> **DESCRIPTION OF THE TASK**:
Copy the Leo Kolber article word for word, between "Kolber retired from" and "Order of Canada.", inclusive.

> **EXTRACTED TEXT**:
★ ★ ★ ★
Senator for Victoria, Quebec
- In office December 23, 1983 – January 18, 2004
- Preceded by: Josie Alice Quart
- Succeeded by: Francis Fox

Personal details
- Born: Ernest Leo Kolber January 18, 1929 Montreal, Quebec, Canada
- Died: January 9, 2020 (aged 90) Montreal, Quebec, Canada
- Party: Liberal
- Spouse: Sandra Kolber
- Committees: Chairman, Standing Committee on Banking, Trade and Commerce (1999–2003)

= Leo Kolber =

Canadian politician

Ernest Leo Kolber, (January 18, 1929 – January 9, 2020) was a Canadian businessman, philanthropist and Senator, serving from 1983 to 2004.

==Early life and career==
Kolber was born in Montreal, Quebec, the son of Luba (Kahan) and Moses Kolber, a doctor. He received a Bachelor of Arts degree in 1949 and a Bachelor of Law in 1952 from McGill University. He was called to the Bar of Quebec in 1952.

===Business===
Kolber was President of Cemp Investments, a family holding company for the children of Samuel Bronfman. In the 1960s, Kolber played a key role in the construction of the Toronto Dominion Centre, a landmark building complex designed by Mies van der Rohe that is credited with helping to elevate Toronto to the status of a world class city. Kolber was also instrumental in two major Bronfman deals: Seagram's purchase of a stake in DuPont and the sale of the Cadillac-Fairview real estate company at the height of its value in 1987. In the process, Kolber acquired considerable wealth in his own right, including $100 million for arranging the Cadillac-Fairview sale.

Author Peter C. Newman wrote in his 1975 book The Canadian Establishment that Kolber was so close to the Bronfman family that "Sam [Bronfman] treated him as a son and Leo worshipped Sam as a father." Newman calls Kolber "the non-Bronfman Bronfman with the big brain" and "a tough cookie," but goes on to say that Kolber "was always honest and had a sense of humor about himself." A character based on a caricature of Kolber appears in the Mordecai Richler novel Solomon Gursky Was Here; the portrait is highly unflattering.

For many years, Kolber was the chief fundraiser for the Liberal Party of Canada. He also served on the boards of many companies, including Seagram, MGM, and the Toronto-Dominion Bank.

===Personal life===
Kolber's late wife Sandra was a published poet and film executive who served on the board of the Canadian Broadcasting Corporation and was a recipient of the Governor General's Performing Arts Award in 1994. Sandra and Leo Kolber were among Montreal's most active philanthropists. Causes included The Montreal Symphony Orchestra, McGill University and The Jewish General Hospital.

Kolber's close friendship with former Israeli President and Prime Minister Shimon Peres dates back to the 1950s. Kolber's son Jonathan is an Israeli citizen who was chairman of Koor Industries Ltd., an Israeli investment firm.

==Senate Tenure==
In 1983, Kolber was appointed to the Senate of Canada representing the senatorial division of Victoria, Quebec. He was the Chairman of the Standing Senate Committee on Banking, Trade and Commerce. Kolber played a role in reducing Canada's capital gains taxes. He advocated a change in government policy to permit bank mergers, but did not prevail.

In December 2000, the National Assembly of Quebec condemned Yves Michaud, a former Parti Québécois delegate-general to Paris, for repeating on the radio angry remarks he had made to Kolber in a Montreal barber shop. Michaud had said that Jews weren't the only people in the world to have suffered. The controversy escalated into what became known as l'Affaire Michaud. Quebec Premier Lucien Bouchard subsequently resigned, citing support for Michaud within the Parti Québécois as one of his reasons.

==Controversy==
In November 2017 an investigation conducted by the International Consortium of Investigative Journalism cited his name in the list of politicians named in "Paradise Papers" allegations.

==Retirement and death==

Kolber retired from the Senate shortly before his 75th birthday in 2004. In 2005, he was appointed Chair of the Advisory Council on National Security.

In 2007, he was made an Officer of the Order of Canada.

On January 8, 2020, Kolber died at his home in Montreal from Alzheimer's disease at age 90.
★ ★ ★ ★
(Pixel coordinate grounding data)

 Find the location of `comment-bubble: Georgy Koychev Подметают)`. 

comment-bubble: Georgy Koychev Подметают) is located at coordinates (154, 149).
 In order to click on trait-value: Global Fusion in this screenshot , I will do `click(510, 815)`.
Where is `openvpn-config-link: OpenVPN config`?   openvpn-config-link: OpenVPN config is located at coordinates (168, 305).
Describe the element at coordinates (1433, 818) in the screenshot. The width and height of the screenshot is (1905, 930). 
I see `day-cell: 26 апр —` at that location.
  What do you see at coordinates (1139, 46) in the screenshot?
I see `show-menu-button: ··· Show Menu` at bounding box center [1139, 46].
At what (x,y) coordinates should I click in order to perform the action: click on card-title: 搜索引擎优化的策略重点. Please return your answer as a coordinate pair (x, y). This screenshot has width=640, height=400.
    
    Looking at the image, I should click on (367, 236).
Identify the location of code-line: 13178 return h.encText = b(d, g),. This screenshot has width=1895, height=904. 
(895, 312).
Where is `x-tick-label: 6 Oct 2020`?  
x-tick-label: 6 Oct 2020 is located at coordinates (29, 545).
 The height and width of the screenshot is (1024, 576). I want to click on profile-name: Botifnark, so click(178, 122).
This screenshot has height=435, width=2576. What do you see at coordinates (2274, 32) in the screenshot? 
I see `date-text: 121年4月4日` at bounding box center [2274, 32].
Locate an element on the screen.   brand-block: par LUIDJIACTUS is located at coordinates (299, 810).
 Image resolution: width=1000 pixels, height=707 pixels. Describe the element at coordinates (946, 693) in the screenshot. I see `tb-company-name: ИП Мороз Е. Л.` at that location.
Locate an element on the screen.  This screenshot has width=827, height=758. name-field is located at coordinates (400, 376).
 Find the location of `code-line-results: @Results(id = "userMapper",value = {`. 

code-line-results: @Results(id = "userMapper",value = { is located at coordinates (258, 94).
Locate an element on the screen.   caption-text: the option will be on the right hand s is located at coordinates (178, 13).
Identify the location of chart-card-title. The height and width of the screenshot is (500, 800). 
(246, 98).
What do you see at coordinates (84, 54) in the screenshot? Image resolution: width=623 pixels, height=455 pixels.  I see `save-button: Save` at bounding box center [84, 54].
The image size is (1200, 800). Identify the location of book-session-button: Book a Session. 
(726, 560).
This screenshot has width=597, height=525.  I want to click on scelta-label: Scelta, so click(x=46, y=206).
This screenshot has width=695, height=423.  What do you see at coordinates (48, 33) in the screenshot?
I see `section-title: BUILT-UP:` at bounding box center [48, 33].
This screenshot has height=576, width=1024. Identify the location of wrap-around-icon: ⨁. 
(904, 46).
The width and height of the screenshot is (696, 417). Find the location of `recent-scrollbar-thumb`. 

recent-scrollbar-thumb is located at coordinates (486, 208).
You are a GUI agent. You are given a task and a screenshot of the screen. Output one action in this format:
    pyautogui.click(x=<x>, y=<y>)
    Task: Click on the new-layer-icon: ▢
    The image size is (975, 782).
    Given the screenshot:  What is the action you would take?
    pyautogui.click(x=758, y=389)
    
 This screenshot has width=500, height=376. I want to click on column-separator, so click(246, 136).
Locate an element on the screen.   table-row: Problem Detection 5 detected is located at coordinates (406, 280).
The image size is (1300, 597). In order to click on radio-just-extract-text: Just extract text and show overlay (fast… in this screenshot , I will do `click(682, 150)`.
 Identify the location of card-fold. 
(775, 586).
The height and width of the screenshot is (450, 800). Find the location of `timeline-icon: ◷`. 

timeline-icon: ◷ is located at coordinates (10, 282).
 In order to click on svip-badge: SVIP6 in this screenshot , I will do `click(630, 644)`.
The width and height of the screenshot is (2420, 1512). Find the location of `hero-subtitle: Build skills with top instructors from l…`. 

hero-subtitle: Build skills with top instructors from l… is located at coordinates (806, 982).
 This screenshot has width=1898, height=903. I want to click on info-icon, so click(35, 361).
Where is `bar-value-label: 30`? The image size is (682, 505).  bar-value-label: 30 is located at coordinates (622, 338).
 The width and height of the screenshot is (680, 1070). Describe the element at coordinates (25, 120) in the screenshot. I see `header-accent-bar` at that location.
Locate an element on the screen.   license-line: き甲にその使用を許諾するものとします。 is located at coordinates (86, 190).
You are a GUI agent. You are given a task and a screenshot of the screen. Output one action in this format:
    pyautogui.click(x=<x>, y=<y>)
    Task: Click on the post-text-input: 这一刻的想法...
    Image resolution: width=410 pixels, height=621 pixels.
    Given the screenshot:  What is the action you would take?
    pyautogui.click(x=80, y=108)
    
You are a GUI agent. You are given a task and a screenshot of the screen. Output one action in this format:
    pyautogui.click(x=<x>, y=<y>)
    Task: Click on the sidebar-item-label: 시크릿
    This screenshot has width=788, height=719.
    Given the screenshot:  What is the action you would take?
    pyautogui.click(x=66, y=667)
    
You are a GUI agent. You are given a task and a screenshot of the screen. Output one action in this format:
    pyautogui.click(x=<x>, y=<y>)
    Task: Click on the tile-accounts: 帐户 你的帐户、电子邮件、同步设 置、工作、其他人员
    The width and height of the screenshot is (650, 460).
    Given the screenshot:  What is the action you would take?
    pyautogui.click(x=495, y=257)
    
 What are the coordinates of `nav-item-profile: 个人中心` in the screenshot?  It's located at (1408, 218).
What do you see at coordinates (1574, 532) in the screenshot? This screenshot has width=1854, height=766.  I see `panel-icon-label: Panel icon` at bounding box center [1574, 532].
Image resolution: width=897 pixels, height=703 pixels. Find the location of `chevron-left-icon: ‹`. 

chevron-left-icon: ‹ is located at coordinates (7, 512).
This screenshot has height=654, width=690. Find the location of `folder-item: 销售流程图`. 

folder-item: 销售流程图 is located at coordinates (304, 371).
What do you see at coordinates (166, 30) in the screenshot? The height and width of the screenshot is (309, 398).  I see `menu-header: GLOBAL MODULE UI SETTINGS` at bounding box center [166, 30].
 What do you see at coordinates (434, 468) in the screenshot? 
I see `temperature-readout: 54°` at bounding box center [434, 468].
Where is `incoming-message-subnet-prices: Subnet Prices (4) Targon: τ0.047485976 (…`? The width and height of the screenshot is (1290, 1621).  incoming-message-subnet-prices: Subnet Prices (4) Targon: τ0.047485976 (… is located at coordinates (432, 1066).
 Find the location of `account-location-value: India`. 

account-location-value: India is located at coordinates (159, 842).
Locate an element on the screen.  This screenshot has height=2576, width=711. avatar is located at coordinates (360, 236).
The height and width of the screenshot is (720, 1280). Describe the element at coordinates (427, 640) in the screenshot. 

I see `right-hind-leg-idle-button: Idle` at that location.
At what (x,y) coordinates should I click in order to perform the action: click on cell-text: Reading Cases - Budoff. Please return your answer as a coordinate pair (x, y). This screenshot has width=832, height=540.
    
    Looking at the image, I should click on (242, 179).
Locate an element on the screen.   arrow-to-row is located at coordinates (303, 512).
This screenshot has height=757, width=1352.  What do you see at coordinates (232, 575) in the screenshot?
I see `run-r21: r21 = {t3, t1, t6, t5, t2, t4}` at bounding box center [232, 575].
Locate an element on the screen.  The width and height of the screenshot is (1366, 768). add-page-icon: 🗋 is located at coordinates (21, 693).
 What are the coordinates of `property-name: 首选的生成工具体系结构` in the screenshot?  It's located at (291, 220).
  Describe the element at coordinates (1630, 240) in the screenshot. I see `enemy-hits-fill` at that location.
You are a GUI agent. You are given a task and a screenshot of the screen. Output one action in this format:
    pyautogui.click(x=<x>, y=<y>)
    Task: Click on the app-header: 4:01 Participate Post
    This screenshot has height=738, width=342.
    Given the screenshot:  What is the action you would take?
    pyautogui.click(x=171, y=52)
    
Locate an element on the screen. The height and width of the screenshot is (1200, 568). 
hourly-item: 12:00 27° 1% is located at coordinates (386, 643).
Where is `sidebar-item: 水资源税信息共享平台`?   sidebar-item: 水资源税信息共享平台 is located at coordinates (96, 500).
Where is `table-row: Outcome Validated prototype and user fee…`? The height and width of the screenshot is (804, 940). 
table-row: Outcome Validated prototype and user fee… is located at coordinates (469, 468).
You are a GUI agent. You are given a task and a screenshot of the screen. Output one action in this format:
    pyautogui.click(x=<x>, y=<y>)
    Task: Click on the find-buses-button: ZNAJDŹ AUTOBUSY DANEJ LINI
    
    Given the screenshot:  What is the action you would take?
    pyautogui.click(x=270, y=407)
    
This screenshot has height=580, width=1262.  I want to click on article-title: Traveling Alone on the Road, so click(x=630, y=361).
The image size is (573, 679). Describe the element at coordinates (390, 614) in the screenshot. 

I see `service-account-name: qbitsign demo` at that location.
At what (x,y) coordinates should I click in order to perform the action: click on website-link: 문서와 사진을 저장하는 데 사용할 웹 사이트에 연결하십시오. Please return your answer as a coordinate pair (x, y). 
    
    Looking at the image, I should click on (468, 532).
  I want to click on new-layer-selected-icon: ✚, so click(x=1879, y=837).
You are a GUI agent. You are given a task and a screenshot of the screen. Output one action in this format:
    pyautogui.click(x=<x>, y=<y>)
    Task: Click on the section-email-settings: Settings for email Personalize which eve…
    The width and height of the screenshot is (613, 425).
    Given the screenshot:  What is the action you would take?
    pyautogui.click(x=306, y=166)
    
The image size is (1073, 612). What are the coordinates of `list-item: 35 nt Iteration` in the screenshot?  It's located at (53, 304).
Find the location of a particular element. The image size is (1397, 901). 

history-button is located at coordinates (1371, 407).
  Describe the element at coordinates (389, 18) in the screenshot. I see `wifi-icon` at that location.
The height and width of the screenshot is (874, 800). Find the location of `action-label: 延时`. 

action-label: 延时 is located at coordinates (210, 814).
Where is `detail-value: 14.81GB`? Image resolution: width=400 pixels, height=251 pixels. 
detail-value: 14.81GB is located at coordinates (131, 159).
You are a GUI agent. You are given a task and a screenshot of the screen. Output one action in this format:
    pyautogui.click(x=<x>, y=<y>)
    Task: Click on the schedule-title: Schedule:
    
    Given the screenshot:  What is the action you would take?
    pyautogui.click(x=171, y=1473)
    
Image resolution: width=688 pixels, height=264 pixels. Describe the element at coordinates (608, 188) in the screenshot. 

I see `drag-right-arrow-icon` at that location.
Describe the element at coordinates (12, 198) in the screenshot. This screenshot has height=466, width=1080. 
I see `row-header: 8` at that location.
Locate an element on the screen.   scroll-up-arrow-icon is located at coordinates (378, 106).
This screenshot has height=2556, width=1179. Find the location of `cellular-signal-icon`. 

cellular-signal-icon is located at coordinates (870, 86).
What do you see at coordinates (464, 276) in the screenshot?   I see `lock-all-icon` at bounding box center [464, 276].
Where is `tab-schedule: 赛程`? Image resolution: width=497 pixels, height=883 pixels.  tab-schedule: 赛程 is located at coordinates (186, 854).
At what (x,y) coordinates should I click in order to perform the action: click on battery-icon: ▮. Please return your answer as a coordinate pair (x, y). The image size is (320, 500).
★ ★ ★ ★
> **SOLUTION TO THIS TASK**:
Kolber retired from the Senate shortly before his 75th birthday in 2004. In 2005, he was appointed Chair of the Advisory Council on National Security.

In 2007, he was made an Officer of the Order of Canada.